Our team was elected to continue leadership in the U.S. Senate. The
Democratic team was elected to leadership in the House of
Representatives. And I can assure you, if I were writing a defense
appropriations bill, which is half of discretionary spending, and all
of the other appropriations bills, which is so-called nondefense
discretionary, it would look far different from the bill
[[Page S4783]]
Speaker Nancy Pelosi proposes to write. I can assure you that it would
look different and that we would have less domestic spending. But the
fact of life is that Mitch McConnell, the Republican leader, is the one
who guides legislation here in the Senate, and Nancy Pelosi, a Democrat
from California, is the one who guides legislation on the floor of the
House of Representatives, and if we get a bill passed, we are going to
have to get a compromise bill passed. If anybody within the sound of my
voice doesn't realize this, they don't understand government. They
don't understand the dynamics that have taken place since Philadelphia
in 1776 and Philadelphia again in 1787, where give-and-take had to
occur, but we moved things along for the greater good.

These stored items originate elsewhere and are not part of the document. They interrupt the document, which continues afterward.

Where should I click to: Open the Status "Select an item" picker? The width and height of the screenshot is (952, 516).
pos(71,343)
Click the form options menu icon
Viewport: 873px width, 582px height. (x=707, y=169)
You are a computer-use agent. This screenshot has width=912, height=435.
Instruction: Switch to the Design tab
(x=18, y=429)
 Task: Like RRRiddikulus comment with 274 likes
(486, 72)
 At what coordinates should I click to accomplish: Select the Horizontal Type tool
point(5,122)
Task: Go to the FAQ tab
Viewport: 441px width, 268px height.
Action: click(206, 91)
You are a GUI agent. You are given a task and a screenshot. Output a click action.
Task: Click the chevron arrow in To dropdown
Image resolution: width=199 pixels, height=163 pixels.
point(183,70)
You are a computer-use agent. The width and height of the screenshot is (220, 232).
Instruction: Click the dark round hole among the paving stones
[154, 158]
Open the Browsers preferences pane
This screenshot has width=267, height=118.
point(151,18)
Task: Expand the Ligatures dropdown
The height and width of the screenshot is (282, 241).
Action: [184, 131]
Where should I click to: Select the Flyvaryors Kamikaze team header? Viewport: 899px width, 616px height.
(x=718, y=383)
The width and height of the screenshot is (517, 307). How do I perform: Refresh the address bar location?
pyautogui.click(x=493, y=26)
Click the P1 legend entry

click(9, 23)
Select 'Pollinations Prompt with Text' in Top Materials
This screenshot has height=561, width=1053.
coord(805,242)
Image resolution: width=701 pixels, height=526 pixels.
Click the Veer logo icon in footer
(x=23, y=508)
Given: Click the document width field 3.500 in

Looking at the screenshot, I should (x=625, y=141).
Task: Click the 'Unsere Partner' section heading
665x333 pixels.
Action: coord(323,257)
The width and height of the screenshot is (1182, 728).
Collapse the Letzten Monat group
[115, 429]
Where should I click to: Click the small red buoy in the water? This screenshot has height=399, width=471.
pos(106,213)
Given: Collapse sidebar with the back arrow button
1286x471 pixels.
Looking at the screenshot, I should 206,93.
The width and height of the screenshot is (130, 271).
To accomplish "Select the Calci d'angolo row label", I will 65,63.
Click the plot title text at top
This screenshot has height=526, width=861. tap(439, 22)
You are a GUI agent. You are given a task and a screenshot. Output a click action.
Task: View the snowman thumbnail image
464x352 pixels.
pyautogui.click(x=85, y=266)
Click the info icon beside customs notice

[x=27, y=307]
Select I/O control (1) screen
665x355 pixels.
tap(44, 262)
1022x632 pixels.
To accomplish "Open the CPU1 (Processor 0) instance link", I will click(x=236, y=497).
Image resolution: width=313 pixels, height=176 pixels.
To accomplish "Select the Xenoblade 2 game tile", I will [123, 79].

We can come to an agreement, or we can show ourselves to Vladimir
Putin's Russia as unable to govern adequately, and we can show
ourselves to Xi Jinping's China as unable to make the tough decisions
to protect Americans. We have that choice, and we have a willingness on
this side of the aisle and on the other side of the aisle. I was with
some of my Democratic and Republican friends from the other body just
yesterday. I think there is the willingness there. We are going to have
to have an agreement that the administration will sign on to because
the President's signature has to be affixed to this.
Now is the time--July 11, 2019--to get this decision made, before we
leave for August. I would hope we wouldn't leave for August until we
get that number agreed to. We come back after Labor Day, and then it is
brinksmanship, and then suddenly it is shutdown city, and that is being
threatened. Russia knows this, the Iranian leadership knows this, and
China knows this. Let's do it now.
So I call on the Democratic and Republican leadership in the House, I
call on our leadership, and I call on our President to get down to
business in the next few days. Let's go ahead and make this decision
that we know will eventually have to be made, make a responsible
decision and send a message to the rest of the world that we intend to
take care of our security.
I yield the floor.
The PRESIDING OFFICER. The Senator from Missouri.
Mr. BLUNT. Madam President, first of all, let me say that I couldn't
agree more with the Senator from Mississippi, Mr. Wicker, than I do.
His points are exactly right. A democracy is finding a way forward. It
is not finding your way forward necessarily. It is obviously finding as
much of your way forward as you can find. But it is finding a way
forward.
Clearly, a top priority of the Federal Government is to defend the
country. It is my top priority. I think I would be safe in suggesting
it is Senator Wicker's top priority. And it is an important priority
for our friends on the other side, but it may not be quite the same
priority on the other side.
For this to work, the House and the Senate have to work together and
the White House has to work together to come up with just that spending
number. Once we have the number that we are going to spend, having the
debate on the floor is suddenly possible.
I am fully in agreement with that, but I want to talk for a few
minutes today about a program that we need to extend for a short period
of time to get it extended to the end of this spending year.